Further complicating international relations, rhino horn feeds into a demand for sexual potency potions that have no basis in medical research, but still command huge prices in several Asian markets. A Vietnamese politician’s claim that rhino horn cured his cancer triggered a poaching slaughter in Africa that has pushed every species of the giant herbivore to the brink of extinction.

At the WorldQuest presentation, Browning High School senior Jhett Valandra said the poaching problem reminded him of the eradication of American plains bison at the end of the 19th century.

“Western culture just killed them off and piled up their skulls like mountains,” Valandra said of the systematic hunting that helped destroy the economic resource base of many Plains Indian tribes. “There was an economic reward for it, like poaching.”

Montana World Affairs Council Director Janet Rose explained the wildlife poaching issue fit into WorldQuest in surprising ways.

“It involves human trafficking, science, illegal black markets and borders,” Rose said. And anti-poaching efforts like Benjamin-Fink’s non-governmental organization show students the job opportunities in the field include film-making, biology and international relations.

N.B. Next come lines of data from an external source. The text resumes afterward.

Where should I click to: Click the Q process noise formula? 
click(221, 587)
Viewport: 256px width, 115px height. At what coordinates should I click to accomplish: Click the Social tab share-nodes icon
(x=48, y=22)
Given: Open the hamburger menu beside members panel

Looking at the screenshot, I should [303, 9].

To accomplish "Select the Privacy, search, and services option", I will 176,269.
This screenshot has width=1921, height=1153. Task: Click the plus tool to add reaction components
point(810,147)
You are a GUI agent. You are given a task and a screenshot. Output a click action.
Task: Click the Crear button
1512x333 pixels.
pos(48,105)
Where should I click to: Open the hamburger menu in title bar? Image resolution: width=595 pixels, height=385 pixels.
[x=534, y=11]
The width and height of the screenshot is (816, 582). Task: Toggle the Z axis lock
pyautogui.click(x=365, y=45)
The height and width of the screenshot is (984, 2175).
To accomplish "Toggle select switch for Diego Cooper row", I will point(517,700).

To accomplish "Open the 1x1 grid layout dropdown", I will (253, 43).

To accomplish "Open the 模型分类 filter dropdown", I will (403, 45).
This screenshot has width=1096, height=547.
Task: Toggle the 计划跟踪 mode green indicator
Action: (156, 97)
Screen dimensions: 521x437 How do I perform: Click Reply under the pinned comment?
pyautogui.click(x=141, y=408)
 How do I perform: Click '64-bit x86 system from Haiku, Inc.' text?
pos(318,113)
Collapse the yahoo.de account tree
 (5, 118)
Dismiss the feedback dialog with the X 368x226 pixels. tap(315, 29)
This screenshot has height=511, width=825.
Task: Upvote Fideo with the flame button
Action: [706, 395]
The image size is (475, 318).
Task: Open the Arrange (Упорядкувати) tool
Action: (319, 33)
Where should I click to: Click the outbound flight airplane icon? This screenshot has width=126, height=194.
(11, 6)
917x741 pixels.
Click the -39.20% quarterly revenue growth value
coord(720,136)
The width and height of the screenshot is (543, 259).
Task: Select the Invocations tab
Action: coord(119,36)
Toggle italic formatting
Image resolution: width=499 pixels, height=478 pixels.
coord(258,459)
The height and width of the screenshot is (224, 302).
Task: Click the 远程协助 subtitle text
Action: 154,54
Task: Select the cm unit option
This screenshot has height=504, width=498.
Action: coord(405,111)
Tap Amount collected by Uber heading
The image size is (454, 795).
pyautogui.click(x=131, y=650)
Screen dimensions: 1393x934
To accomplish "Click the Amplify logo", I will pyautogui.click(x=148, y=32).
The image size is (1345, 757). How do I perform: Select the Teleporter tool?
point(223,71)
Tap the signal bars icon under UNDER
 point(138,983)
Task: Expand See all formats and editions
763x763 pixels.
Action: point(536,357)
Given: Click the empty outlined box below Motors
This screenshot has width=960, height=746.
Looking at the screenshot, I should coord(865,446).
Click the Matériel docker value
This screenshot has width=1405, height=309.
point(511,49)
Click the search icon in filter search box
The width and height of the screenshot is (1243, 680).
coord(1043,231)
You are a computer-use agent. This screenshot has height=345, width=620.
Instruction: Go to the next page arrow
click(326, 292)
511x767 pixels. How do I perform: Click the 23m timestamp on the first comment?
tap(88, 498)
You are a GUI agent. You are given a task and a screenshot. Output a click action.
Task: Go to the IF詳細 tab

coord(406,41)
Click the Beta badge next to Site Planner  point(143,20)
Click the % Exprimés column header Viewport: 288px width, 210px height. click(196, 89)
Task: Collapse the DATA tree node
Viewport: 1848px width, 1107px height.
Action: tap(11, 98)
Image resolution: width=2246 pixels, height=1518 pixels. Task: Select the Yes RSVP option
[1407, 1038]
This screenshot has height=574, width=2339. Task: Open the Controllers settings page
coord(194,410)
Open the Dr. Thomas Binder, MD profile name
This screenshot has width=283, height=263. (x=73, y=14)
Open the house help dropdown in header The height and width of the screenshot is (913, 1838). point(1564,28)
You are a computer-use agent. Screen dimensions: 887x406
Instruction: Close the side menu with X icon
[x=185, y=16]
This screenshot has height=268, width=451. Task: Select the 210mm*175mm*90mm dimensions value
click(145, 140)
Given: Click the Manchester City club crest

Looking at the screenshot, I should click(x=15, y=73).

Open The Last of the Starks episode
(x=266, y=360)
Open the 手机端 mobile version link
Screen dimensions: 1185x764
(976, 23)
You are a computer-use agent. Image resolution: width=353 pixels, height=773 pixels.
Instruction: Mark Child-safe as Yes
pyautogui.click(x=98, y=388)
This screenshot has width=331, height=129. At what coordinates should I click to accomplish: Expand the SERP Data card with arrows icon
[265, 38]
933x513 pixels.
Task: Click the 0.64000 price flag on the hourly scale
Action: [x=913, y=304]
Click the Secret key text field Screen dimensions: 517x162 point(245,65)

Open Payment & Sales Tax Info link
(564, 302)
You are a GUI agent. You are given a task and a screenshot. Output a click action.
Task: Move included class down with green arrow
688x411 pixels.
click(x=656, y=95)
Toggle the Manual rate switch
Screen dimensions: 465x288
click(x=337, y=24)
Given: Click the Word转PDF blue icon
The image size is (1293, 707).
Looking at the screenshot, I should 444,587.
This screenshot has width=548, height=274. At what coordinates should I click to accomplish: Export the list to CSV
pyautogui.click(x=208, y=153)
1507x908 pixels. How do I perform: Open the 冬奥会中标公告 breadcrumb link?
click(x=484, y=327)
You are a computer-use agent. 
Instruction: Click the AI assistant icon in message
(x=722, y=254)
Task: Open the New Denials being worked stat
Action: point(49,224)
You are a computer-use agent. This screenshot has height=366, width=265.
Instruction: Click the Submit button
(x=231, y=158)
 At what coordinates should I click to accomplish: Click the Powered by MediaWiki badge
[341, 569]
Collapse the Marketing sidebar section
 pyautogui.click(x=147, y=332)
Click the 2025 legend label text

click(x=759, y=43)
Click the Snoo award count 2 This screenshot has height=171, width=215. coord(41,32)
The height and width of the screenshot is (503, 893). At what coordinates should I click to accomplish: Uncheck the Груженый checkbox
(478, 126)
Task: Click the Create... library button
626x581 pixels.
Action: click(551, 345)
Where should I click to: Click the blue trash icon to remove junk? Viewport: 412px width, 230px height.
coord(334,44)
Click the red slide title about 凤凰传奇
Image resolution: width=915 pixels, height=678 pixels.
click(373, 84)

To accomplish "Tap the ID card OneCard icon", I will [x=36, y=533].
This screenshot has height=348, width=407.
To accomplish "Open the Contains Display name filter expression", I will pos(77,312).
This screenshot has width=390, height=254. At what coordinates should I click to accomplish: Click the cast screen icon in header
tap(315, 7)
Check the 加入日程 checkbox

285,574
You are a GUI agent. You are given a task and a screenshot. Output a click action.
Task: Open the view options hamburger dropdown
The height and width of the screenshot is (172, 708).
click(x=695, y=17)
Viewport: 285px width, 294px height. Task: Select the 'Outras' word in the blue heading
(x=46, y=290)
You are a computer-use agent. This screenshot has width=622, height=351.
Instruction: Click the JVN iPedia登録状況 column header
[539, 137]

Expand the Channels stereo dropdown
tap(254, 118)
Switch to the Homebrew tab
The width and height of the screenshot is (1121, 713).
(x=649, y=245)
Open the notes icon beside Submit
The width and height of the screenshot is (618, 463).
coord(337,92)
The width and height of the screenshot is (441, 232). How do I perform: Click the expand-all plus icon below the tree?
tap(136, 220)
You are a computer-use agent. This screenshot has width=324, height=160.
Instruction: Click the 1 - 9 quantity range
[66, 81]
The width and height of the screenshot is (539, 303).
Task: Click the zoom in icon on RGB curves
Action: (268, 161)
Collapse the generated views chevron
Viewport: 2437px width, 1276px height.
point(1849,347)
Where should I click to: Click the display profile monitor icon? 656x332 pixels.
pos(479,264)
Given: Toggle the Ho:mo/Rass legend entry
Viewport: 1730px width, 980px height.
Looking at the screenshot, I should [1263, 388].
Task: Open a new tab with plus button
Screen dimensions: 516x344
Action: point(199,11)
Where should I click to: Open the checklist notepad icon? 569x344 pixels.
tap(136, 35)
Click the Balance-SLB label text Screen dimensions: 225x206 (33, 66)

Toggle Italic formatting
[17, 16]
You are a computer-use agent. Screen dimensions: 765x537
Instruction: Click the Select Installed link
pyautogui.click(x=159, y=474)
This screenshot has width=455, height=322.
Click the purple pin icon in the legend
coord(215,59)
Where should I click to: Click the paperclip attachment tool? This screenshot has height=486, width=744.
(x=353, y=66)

The competition tests students’ awareness of current affairs, world leaders, geography, economics and culture. This year’s themes focused on the global refugee and migration crisis and space policy among other topics. The students also got to meet with diplomats from Japan and video-conference with Japanese students on Monday.

Japanese Consul General Yoichiro Yamada encouraged the participants to use travel as a way to see how other societies solve similar challenges like education and health care.

“American students already have much of what is needed to succeed and harmoniously pursue common interests,” Yamada said. “They are good at using their own brains and resources for research, and good at cooperating as a team. English is still commonly used throughout the world, but there are aspects of culture that can only be learned by mastering other languages. It would help Americans to learn other languages.”